Выбрать главу

— Скоро родится новый день, — сказал Оська вслух. Подвесил огонь и подвинул на тагане котел с чаем. Настрогал сырого мяса, поел сочной строганины, приободрился. «Ничего, промну себе Новую Тропу. Промну. И жена будет и дети будут. Будет жизнь… И буду я хозяином новой тайги».

— Слышь, господин огонь, разве тунгус не ладно думает? — подкармливая костер толстыми поленьями, спрашивает Оська.

«Сколько же людей на этой гриве? — подумал он. — Уйти так, — скажут, что спужался сосунка».

Самагир старательно прочистил ружье. Зарядил самодельными пулями пустые гильзы.

— Спытают, сволочи, Антохино ружье. Узнают черные мыши, как оно бьет! — грозился Самагир.

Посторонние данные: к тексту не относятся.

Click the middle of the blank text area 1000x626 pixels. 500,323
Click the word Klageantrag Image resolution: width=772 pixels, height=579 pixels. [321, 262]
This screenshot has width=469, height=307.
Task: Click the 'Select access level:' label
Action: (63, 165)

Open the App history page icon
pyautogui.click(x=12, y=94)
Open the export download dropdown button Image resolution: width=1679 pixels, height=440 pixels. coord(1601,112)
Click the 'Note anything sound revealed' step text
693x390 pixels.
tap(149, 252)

Спрятав понягу и лыжи в задымленной пещере, Оська отправился к месту вчерашней встречи.

Саженей через двести он увидел соктоя. Зверь сделал огромный прыжок и скрылся в кедраче.

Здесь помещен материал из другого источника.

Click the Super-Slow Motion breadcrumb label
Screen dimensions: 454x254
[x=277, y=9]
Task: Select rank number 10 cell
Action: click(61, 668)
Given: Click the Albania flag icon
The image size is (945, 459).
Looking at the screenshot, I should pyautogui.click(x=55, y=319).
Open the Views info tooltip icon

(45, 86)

— Злой дух гонял тебя ночью… Зачем меня пужал! — ругает Оська оленя.

Самагир идет своим вчерашним следом. Ствол берданки хищно смотрит вперед. Снова, как и вчера, заныло сердце.

— Это от безлюдья. Ищи, волк, стаю… Худо одному, — говорит себе Оська.

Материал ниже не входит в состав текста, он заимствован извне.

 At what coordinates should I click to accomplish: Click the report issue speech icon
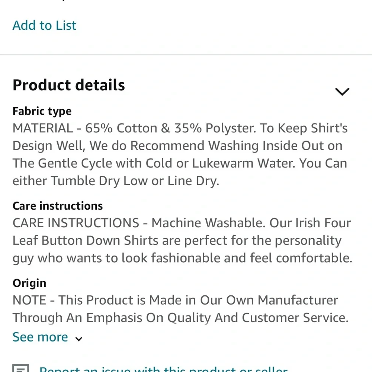click(x=21, y=369)
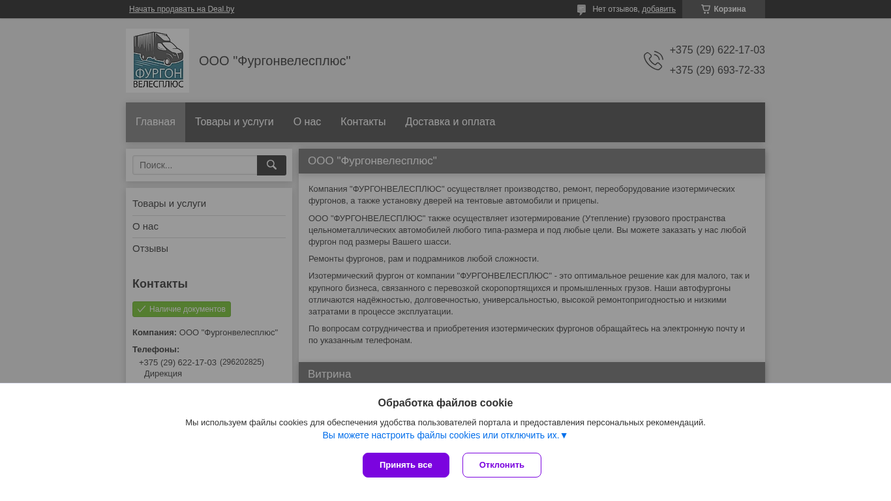Image resolution: width=891 pixels, height=501 pixels.
Task: Click phone number +375 (29) 693-72-33
Action: [717, 70]
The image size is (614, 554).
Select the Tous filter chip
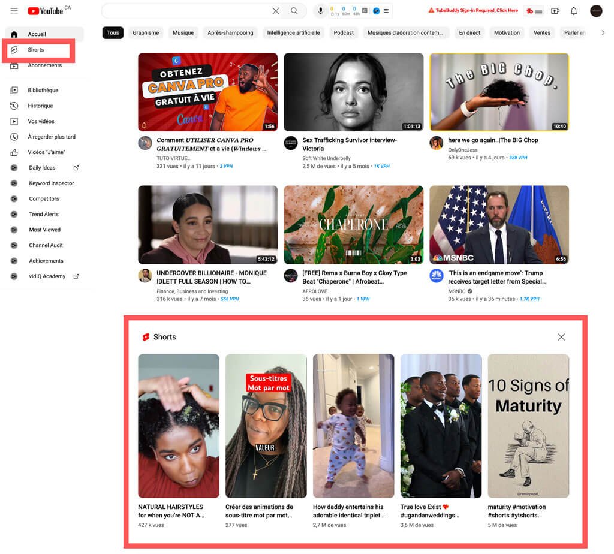point(113,32)
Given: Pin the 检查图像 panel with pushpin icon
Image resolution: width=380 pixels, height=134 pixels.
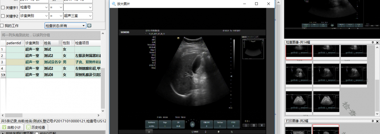Looking at the screenshot, I should [373, 42].
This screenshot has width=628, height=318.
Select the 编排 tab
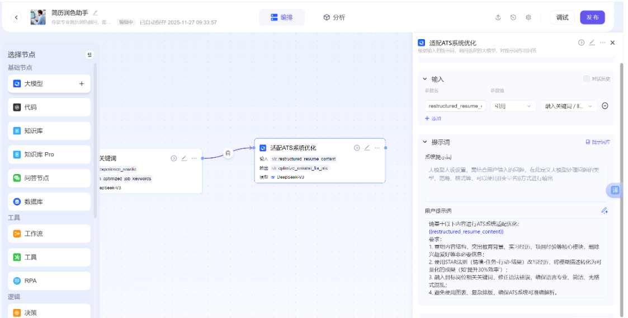[x=281, y=17]
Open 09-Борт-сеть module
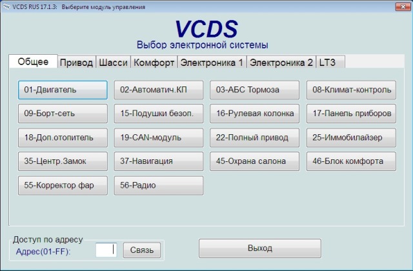The image size is (413, 271). click(x=63, y=114)
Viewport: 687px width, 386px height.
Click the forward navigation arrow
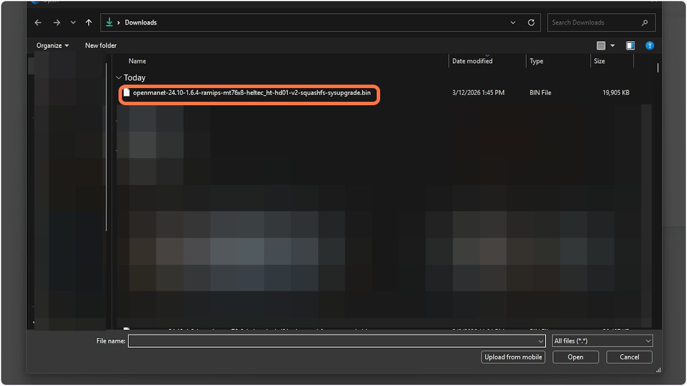point(56,22)
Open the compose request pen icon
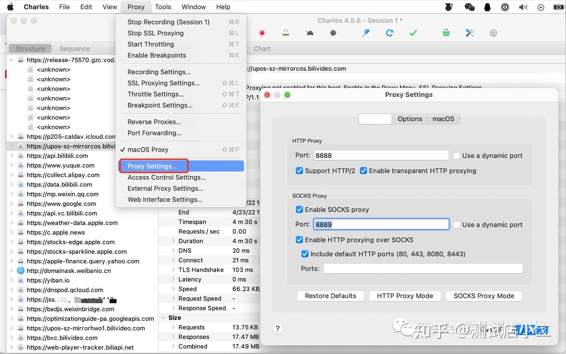Image resolution: width=566 pixels, height=354 pixels. (x=366, y=33)
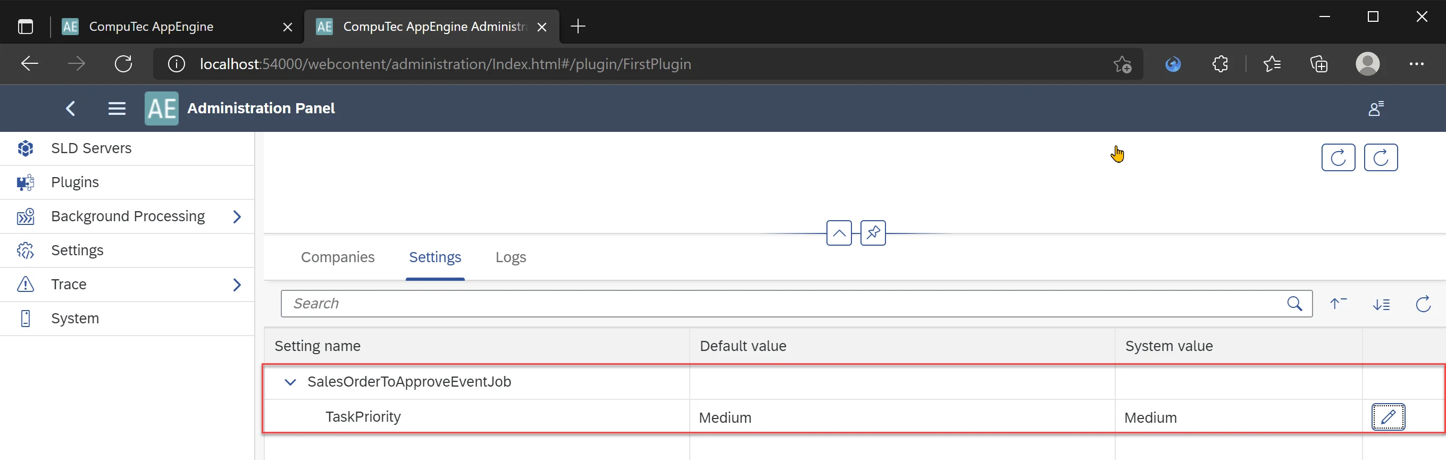The image size is (1446, 460).
Task: Click the edit pencil icon for TaskPriority
Action: click(1388, 417)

Потянуло к гриве, где курчавился дымок. Там люди. По ближней поляне разбрелись коровы, которых сгонял на водопой вчерашний пастушонок.

Оська зорко огляделся кругом и начал осторожно подкрадываться к пастушку. Присмотрелся.

«То верно, что бурятенок, лет пятнадцать ему», — заключил Оська.

Овчинная шуба покрыта синей китайской делембой[27]. Пестрый кушак с охотничьим ножом. Через плечо перекинута обрезанная винтовка-пятизарядка.

«Грозно оборужён. Попробуй такого взять на испуг, ничего не выйдет: пристрелит», — подумал Самагир.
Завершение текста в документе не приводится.